[The input]

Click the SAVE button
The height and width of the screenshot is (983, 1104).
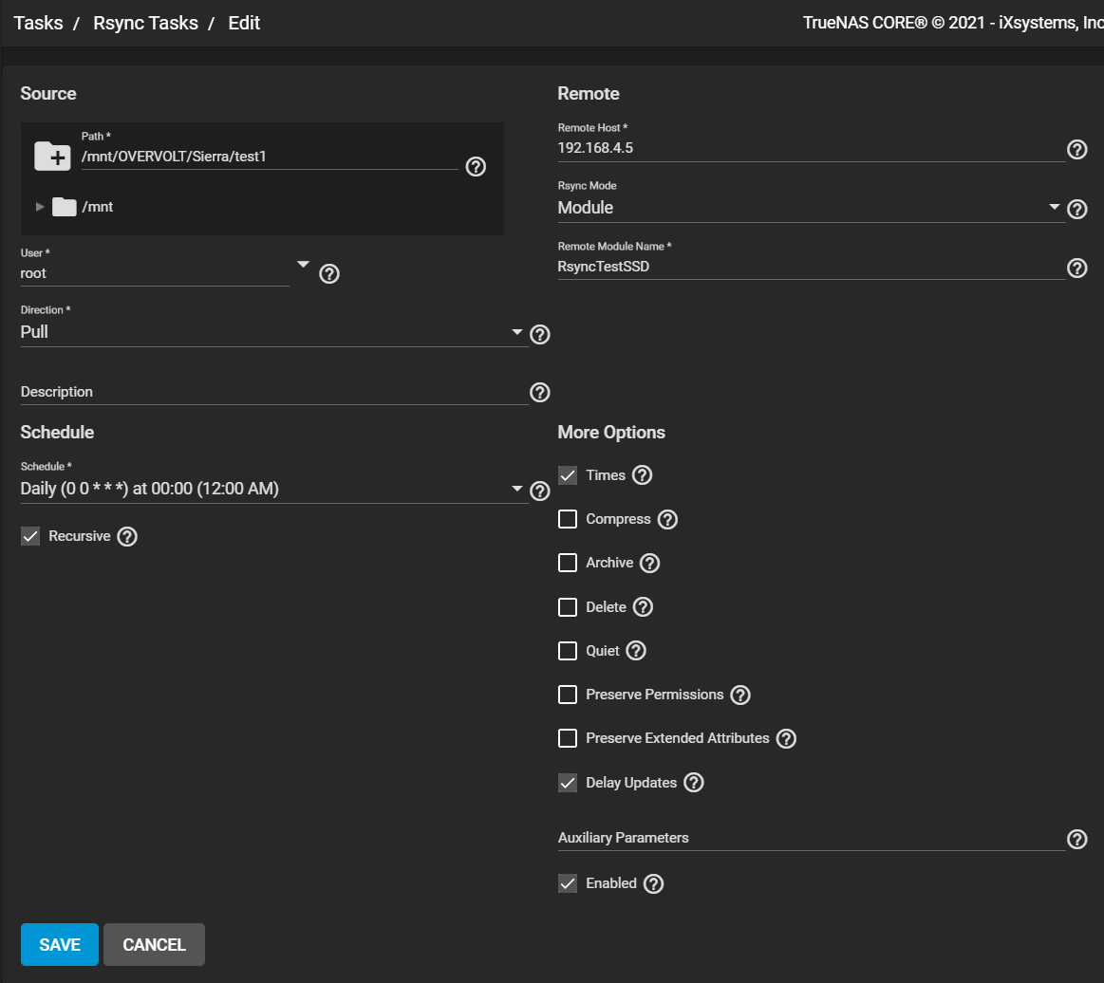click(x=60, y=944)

[/The input]
[The input]

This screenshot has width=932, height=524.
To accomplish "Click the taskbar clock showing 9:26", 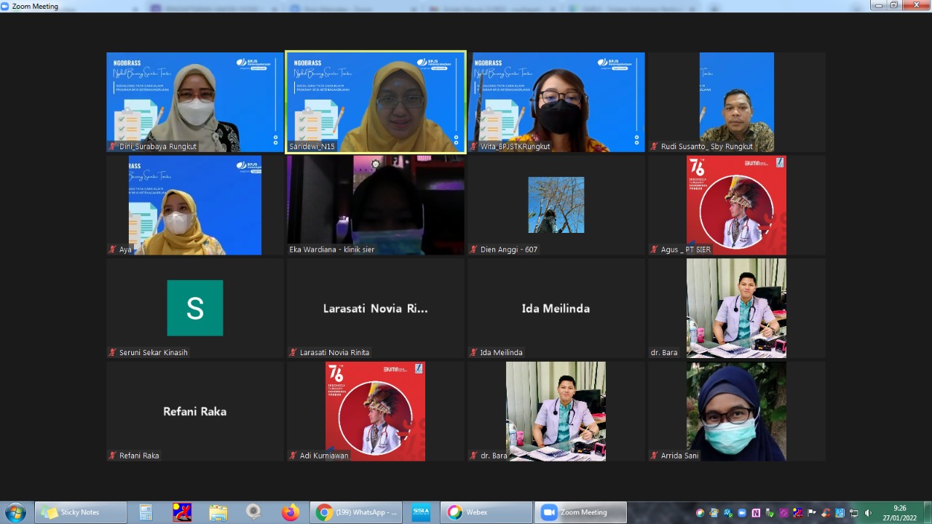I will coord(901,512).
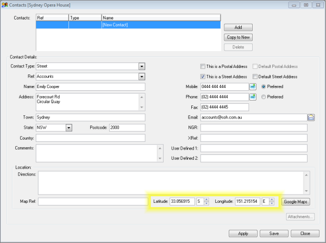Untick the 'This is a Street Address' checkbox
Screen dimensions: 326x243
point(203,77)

[/The input]
[The input]

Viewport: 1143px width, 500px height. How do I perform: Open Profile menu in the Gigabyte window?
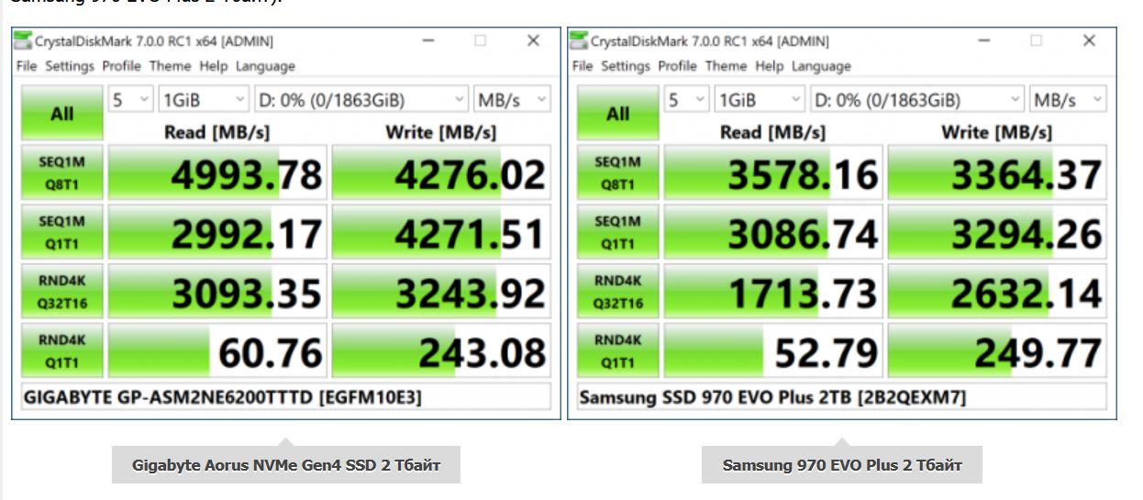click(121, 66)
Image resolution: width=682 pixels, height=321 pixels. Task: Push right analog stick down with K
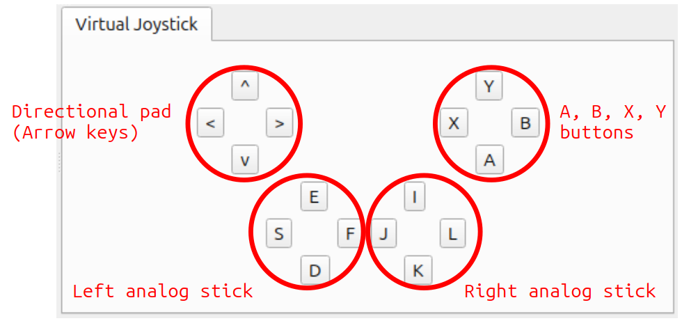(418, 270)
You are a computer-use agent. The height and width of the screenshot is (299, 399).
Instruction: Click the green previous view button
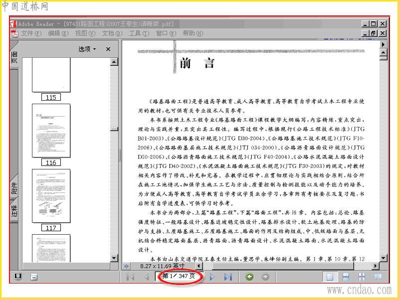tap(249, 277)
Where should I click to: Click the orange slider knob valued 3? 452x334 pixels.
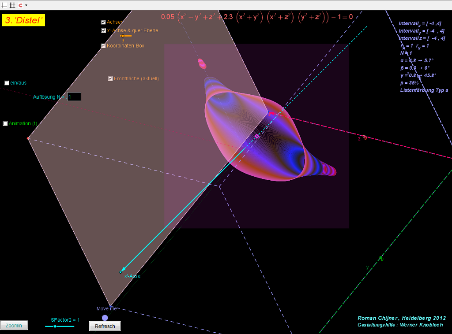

[/The input]

**Exercise aim:**
Look above for the line with "Image resolution: width=682" and the line with "Where should I", then copy exactly the lines from the first through the second, both kept, with no pictures.

**Response:**
Image resolution: width=682 pixels, height=321 pixels. Task: Push right analog stick down with K
(418, 270)
You are a computer-use agent. The height and width of the screenshot is (299, 399).
Instruction: Click the green previous view button
tap(249, 277)
Where should I click to: Click the orange slider knob valued 3? 452x334 pixels.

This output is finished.